- EXERCISE DIRECTIONS
Your answer should consist of each line from the data below that contains "settings".

**** SOURCE DATA

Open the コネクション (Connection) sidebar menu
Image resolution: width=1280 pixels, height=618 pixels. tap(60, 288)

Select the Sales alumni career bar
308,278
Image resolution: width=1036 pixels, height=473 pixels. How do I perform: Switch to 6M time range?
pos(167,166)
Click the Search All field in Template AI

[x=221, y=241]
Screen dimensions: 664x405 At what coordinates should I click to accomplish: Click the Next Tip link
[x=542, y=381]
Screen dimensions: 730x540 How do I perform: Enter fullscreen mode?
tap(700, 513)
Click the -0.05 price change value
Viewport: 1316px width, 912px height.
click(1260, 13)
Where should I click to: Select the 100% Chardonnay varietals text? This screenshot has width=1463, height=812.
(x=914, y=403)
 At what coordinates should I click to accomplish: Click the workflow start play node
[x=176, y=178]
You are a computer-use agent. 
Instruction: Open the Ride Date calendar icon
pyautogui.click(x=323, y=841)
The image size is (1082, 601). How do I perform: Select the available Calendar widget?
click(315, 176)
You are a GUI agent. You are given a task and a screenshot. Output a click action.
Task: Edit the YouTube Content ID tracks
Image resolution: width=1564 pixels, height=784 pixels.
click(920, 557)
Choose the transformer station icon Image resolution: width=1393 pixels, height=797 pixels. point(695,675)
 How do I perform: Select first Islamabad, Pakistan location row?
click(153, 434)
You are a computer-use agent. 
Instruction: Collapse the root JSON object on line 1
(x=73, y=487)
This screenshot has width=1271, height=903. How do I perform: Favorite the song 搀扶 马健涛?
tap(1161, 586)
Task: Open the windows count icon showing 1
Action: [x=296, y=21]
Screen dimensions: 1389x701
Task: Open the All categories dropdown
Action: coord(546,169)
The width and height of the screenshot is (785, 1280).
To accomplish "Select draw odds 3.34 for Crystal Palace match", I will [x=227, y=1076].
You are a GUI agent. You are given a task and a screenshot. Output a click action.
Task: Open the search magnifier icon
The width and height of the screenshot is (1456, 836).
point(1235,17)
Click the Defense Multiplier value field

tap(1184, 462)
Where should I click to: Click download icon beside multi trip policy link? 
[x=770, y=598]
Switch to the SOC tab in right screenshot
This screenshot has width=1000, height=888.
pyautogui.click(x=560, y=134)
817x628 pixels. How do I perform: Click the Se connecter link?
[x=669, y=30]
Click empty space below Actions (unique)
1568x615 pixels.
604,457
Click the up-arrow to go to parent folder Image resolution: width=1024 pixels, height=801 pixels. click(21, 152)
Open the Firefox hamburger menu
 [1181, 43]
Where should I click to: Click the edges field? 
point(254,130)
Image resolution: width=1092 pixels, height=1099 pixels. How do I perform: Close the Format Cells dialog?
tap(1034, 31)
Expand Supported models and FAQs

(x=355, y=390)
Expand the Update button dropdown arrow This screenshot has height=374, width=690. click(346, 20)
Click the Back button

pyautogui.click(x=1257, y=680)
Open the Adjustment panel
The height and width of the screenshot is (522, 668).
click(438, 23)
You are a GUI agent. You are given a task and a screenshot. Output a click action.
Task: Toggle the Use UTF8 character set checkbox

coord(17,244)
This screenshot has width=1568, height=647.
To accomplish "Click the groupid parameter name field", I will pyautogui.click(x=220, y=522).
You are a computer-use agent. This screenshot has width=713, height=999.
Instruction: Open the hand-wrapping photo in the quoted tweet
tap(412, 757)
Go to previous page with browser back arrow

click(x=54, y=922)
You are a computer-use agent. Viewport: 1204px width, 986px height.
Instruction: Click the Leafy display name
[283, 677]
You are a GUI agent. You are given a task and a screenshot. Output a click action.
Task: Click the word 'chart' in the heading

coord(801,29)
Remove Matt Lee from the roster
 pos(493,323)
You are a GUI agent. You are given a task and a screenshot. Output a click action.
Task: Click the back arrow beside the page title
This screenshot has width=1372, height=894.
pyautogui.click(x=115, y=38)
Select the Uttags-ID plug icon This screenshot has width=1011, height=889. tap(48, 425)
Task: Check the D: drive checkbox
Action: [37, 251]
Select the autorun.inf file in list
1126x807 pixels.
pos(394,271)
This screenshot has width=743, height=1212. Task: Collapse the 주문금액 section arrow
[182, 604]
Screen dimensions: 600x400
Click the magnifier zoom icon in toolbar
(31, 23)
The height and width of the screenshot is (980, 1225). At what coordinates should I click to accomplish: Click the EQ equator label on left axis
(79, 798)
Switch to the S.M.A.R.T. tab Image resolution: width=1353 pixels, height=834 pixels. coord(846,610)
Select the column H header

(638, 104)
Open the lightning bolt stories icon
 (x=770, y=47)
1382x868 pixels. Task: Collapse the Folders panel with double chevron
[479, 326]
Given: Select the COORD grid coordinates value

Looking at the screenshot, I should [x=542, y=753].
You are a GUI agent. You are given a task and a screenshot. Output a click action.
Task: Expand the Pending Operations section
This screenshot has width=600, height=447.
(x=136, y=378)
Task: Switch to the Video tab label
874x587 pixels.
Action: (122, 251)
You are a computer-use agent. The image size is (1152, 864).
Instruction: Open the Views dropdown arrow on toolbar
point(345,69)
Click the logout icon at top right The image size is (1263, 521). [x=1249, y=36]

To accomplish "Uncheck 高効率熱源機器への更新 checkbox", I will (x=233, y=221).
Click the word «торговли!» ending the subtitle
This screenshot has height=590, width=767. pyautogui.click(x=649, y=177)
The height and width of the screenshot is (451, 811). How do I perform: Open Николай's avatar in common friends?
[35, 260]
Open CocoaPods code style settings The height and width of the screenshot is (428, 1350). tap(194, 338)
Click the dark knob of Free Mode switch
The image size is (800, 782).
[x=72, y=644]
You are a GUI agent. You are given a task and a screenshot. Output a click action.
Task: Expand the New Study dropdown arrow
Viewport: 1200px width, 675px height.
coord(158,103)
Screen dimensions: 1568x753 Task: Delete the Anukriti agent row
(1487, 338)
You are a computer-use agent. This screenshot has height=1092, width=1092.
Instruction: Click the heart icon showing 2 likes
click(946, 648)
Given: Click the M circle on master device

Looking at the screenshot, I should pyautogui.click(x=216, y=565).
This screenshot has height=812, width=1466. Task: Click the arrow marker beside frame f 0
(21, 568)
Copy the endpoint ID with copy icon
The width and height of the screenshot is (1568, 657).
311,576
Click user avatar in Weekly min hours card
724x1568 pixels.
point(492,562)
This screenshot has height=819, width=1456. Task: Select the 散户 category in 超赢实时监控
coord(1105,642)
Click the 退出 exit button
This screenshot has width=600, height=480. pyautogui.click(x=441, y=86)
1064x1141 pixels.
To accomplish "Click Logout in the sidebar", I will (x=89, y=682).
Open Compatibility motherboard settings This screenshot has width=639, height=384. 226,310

********

- FINISHED TASK
Open CocoaPods code style settings The height and width of the screenshot is (428, 1350). tap(194, 338)
Open Compatibility motherboard settings This screenshot has width=639, height=384. 226,310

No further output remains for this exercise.